# 🛠️ Setup Instructions
To run this notebook locally, you'll need Python and Jupyter Notebook installed.

**Step 1: Install Python**  
Download and install Python from the official site: https://www.python.org/downloads/

**Step 2: Install Jupyter Notebook**  
After Python is installed, run this in terminal:
```bash
pip install notebook
jupyter notebook
```
Or use [Google Colab](https://colab.research.google.com/) to run notebooks online without installing anything!

## 📦 Python Data Structures
**Common built-in data structures:**
- `list`: Ordered, mutable collection: `[1, 2, 3]`
- `tuple`: Ordered, immutable collection: `(1, 2, 3)`
- `set`: Unordered, unique elements: `{1, 2, 3}`
- `dict`: Key-value pairs: `{'name': 'Alice', 'age': 25}`

In [None]:
# Examples of basic data structures
my_list = [10, 20, 30]
my_tuple = (10, 20, 30)
my_set = {10, 20, 30}
my_dict = {'name': 'Alice', 'age': 25}

print("List:", my_list)
print("Tuple:", my_tuple)
print("Set:", my_set)
print("Dictionary:", my_dict)

# Day 1: Python for Data Science – The Groundwork
Welcome to Day 1 of the Data Science with Python workshop!

**Objectives:**
- Understand Python basics
- Learn about NumPy and Pandas
- Load and explore a dataset
- Perform basic data analysis


In [None]:
# Basic Python: Variables, Lists, Loops, and Functions
my_list = [1, 2, 3, 4, 5]
print("List elements:", my_list)

def square(x):
    return x * x

squared_list = [square(i) for i in my_list]
print("Squared List:", squared_list)

## NumPy Basics
NumPy is used for numerical operations in Python.

**Why NumPy?**
- Faster and more efficient than Python lists for numerical computations
- Supports powerful operations like broadcasting and matrix manipulation

In [None]:
import numpy as np

# NumPy arrays are more efficient than Python lists for numerical operations
arr = np.array([1, 2, 3, 4, 5])
print("NumPy Array:", arr)
print("Mean:", np.mean(arr))
print("Standard Deviation:", np.std(arr))

# Element-wise operations
arr2 = arr * 2
print("Doubled Array:", arr2)

# Matrix operations
matrix = np.array([[1, 2], [3, 4]])
print("Matrix:", matrix)
print("Transpose:", matrix.T)

## Pandas Basics
Pandas helps us work with tabular data like CSV files.

**Why Pandas?**
- Handles structured data efficiently (like spreadsheets)
- Makes data cleaning, transformation, and analysis easy
- Integrates well with visualization and ML libraries

In [None]:
import pandas as pd

# Load the Titanic dataset
url = "https://raw.githubusercontent.com/datasciencedojo/datasets/master/titanic.csv"
df = pd.read_csv(url)
df.head()

## Exploring the Data
Let's look at the basic structure and summary statistics.

In [None]:
df.info()
df.describe()
df.isnull().sum()
df.groupby('Pclass')['Survived'].mean()
df.sort_values(by='Age').head()

## Basic Analysis with Pandas
How many people survived?

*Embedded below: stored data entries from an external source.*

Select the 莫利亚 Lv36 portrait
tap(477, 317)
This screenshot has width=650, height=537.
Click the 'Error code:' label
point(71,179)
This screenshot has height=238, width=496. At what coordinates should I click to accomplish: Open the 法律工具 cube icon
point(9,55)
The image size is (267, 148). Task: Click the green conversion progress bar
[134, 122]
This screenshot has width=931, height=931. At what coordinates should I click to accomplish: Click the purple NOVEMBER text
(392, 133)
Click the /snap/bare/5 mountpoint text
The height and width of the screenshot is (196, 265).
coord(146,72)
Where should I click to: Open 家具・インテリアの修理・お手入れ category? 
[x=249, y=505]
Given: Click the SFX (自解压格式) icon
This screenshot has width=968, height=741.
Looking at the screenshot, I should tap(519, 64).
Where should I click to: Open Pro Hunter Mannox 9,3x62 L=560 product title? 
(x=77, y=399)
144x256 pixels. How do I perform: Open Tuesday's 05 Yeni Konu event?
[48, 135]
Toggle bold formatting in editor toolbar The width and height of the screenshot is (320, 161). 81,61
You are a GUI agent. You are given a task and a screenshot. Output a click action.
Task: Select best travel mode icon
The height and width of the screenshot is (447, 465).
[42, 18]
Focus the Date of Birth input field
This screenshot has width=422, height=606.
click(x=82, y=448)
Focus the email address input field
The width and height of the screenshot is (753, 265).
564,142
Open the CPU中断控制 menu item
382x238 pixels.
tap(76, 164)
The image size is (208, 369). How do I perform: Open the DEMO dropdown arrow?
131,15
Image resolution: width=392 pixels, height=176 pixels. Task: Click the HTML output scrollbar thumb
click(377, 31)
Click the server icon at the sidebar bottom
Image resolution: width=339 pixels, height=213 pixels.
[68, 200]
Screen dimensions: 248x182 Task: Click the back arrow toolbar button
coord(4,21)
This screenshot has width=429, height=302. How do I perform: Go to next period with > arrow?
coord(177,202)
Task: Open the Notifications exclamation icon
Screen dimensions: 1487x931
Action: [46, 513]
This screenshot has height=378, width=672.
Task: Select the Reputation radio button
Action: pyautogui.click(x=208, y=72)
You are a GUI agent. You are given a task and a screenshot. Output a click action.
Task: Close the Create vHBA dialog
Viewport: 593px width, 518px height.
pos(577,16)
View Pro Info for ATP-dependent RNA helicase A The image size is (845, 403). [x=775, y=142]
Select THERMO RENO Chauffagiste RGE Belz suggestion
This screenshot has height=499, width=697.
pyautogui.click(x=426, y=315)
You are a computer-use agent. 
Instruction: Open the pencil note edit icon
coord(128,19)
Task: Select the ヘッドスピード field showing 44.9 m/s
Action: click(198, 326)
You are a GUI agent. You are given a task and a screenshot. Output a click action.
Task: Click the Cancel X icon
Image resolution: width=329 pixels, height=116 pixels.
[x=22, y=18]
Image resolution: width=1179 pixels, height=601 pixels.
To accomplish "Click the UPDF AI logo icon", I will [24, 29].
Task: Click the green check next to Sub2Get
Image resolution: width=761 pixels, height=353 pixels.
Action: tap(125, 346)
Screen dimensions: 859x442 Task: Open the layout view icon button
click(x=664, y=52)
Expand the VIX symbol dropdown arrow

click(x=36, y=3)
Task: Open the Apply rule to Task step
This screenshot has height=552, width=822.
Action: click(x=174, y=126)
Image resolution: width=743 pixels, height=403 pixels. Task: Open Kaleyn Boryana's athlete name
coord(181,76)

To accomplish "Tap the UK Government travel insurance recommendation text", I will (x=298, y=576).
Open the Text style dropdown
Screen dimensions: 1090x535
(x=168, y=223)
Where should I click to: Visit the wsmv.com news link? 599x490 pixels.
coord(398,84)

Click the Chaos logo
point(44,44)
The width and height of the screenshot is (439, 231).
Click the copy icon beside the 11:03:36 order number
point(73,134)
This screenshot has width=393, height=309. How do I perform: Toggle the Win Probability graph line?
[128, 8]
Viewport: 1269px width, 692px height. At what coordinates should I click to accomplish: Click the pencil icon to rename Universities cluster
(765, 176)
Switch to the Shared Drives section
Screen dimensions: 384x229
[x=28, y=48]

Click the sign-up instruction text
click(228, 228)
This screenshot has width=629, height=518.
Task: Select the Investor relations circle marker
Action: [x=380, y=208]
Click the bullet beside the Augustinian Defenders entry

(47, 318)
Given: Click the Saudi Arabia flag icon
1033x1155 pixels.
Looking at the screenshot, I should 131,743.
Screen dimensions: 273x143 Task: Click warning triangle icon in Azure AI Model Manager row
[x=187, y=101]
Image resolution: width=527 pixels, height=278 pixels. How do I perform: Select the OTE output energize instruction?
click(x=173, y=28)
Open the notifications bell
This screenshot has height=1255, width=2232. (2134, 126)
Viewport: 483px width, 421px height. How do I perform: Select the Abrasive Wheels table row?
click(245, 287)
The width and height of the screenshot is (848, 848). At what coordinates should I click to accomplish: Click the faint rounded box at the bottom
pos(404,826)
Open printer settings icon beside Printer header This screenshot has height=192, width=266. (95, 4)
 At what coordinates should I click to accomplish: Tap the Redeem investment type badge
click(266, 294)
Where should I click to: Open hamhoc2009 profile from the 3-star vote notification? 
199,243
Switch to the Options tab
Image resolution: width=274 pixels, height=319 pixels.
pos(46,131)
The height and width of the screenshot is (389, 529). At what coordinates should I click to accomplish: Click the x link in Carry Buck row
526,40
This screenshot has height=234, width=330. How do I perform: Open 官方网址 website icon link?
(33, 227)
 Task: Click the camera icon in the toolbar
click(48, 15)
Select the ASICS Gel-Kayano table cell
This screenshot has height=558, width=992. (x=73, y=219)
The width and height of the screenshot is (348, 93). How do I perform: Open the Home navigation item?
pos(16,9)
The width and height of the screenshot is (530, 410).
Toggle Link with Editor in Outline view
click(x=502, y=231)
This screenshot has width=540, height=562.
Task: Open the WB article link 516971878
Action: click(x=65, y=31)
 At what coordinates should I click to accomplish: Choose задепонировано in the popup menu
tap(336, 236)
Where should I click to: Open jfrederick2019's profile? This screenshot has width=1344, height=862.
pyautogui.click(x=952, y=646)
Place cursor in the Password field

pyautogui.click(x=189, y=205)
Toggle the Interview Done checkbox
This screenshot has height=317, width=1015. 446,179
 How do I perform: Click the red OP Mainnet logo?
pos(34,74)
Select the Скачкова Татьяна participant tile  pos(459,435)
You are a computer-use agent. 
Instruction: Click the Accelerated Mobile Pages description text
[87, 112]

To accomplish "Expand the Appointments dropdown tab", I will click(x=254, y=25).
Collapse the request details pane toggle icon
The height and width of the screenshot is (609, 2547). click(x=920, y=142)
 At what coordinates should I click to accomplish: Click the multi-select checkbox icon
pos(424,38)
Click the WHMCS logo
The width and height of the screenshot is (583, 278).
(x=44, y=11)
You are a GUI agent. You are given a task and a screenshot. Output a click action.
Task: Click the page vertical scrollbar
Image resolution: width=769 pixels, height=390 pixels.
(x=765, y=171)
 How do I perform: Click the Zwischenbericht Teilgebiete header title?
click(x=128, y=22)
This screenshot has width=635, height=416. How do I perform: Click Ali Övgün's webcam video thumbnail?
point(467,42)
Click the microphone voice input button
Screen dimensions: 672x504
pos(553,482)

What is the average age?

In [None]:
df['Survived'].value_counts()
df['Age'].mean()
df.groupby('Sex')['Survived'].mean()

## ✏️ Exercises
Try solving these on your own:
1. Count the number of male and female passengers.
2. Find the average fare paid by each passenger class.
3. Plot the age distribution of passengers using a histogram.
4. Calculate the survival rate for passengers under 18 years old.
5. Find the top 5 oldest passengers and their survival status.